Charles I gave to the company the territory of Massachusetts Bay including “all landes and groundes, place and places, soyles, woodes and wood groundes, havens, porrtes, rivers, waters, mynes, minerals, jurisdiecones, rights, royalties, liberties, freedoms, immunities, privledges, franchises, preheminences, hereditament, and commodities whatsoever.” To be held “in free and common Socage and not in Capite nor by knight service.” The king only reserved one fifth of all the gold and silver that might be discovered. The Boston area was the initial point of entry for Turner (1630), Day (1634), Ives (1635), Dickerman (1636/7), Atwater, Cooper, Peck, & Yale (1637) and Dunbar (1650) and probably several others.

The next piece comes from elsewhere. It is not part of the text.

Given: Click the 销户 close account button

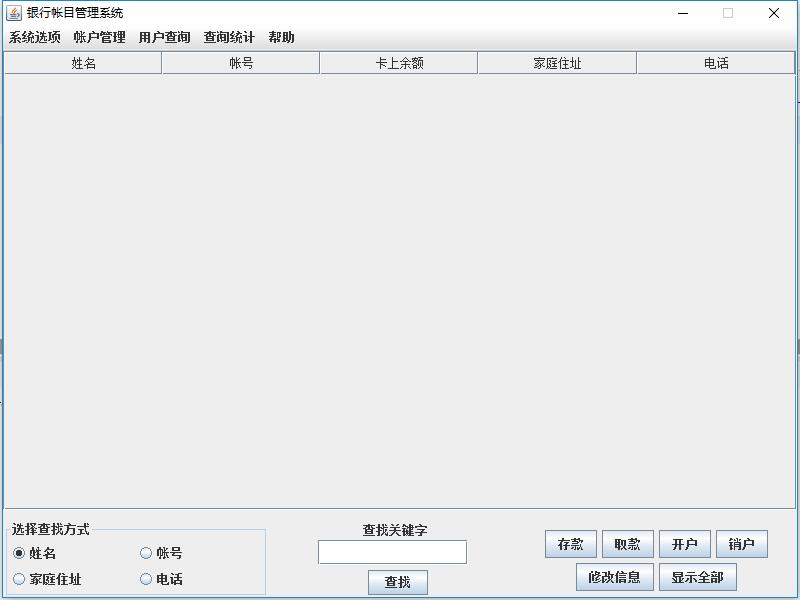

The settlement in the Boston area was first called, “London’s Plantation.” Stockholder emigrated at their own cost (see Getting to New England). All who came received fifty acres of land for each family member and indentured servant who came with them (Lossing, 1907). There was a large emigration in 1629 -1630 when Governor Winthrop came over in the Arbella and several other ships. The charter and government was transferred to Massachusetts and the colony assumed a great deal of local authority and some of the those who opposed Puritans practices were sent back to England, like John and Samuel Brown of Salem who used the Book of Common Prayer of the Anglican church.
However, the king became concerned that the colony wanted too much independence and requested that they give up their charter, a request they evaded until the fall of Charles I temporarily ended this concern. The colony erected fortifications and began drilling troops, preparing to resist interference from England but the English Civil War temporarily stopped these disputes. It was a preview of the later troubles.